“Informed consumption.” Definition or cudgel?
I got this press release late yesterday and didn’t pay it much attention. Battling one last deadline while still chasing brewers around the country (telephonically), I figured another PR item was the last thing I needed to think about.
Andy Crouch’s The Brewers Association’s Quiet War on Blue Moon, Leinenkugels, Goose Island and Maybe even Elysian, New Belgium and Your Brewery explains why I should have looked into the matter more thoroughly and raises some Very Interesting Questions.
I am told by one of my sources that Beer Business Daily, a superb insider newsletter, also takes on the same topic in this morning’s edition.
Is the Brewers Association bent on picking a fight with the Big Blands over what seem like pretty extraneous matters? Is it moving toward an elitist position much like that of the annoying beer geek who thinks the way to further cause of craft beer is to lord it over everyone with his own specialness for having gotten there first?

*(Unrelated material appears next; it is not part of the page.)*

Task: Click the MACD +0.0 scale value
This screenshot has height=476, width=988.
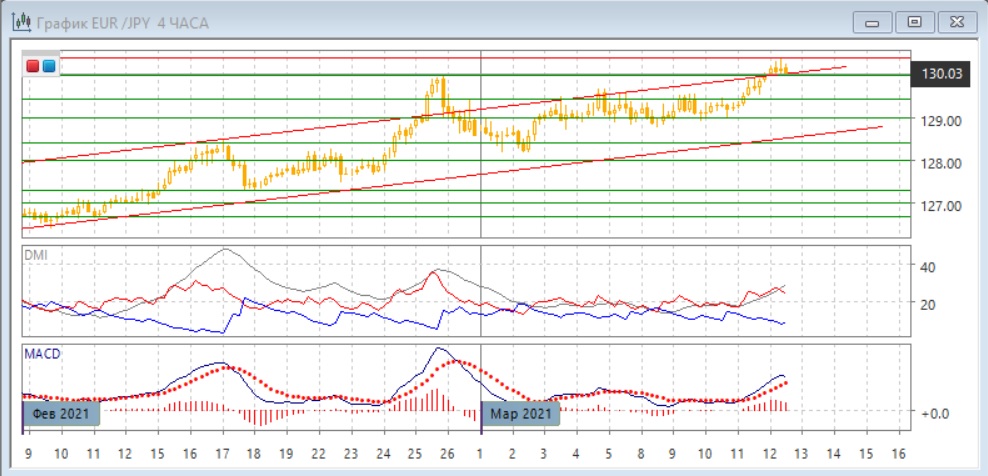Action: [x=932, y=412]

Will they actually usher Boston Beer out the door for the sin of being…successful? To be followed by others guilty of the same crime? Does ownership, particularly minor ownership, matter in and of itself (obviously it does if such investment begins to affect the product)?

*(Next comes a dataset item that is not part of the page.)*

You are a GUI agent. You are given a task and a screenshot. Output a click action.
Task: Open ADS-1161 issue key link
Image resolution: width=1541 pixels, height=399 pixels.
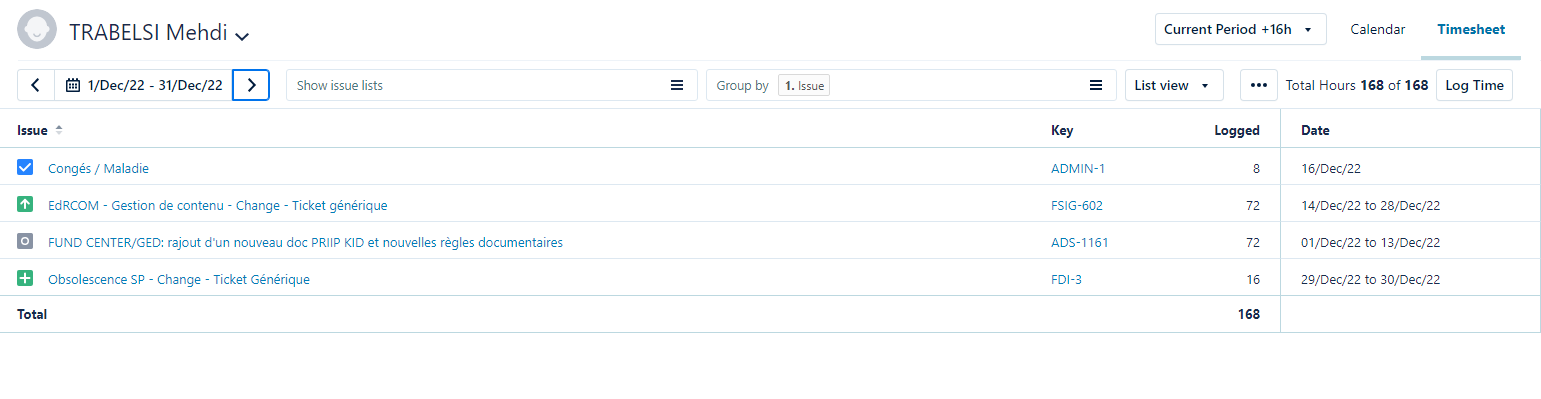pos(1079,242)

What purpose would this sort of behavior serve? And for whom?
Maybe, of course, this is all a tempest in a pint glass. Go read Andy’s post and decide for yourselves if he’s on to something.

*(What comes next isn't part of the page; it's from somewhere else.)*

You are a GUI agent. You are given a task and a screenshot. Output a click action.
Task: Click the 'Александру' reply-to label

My thanks to the invaluable Stan Hieronymus for pointing me there. Since Stan was put off by Andy’s headline, I should note that I am a fan of long headers when they’re called for and thought this was one such case. It caught my attention, which is the job after tall. Where Stan and I do agree is that it’s atop a solid piece of beer journalism.
PS: In an earlier post also questioning how the BA defines things, Andy linked to a new definition of craft beer proposed by Jason and Todd, the BeerAdvocates. That’s worth checking out as well.
BeerAdvocate and Brewer’s Association both being abbreviated BA leaves me confused very often.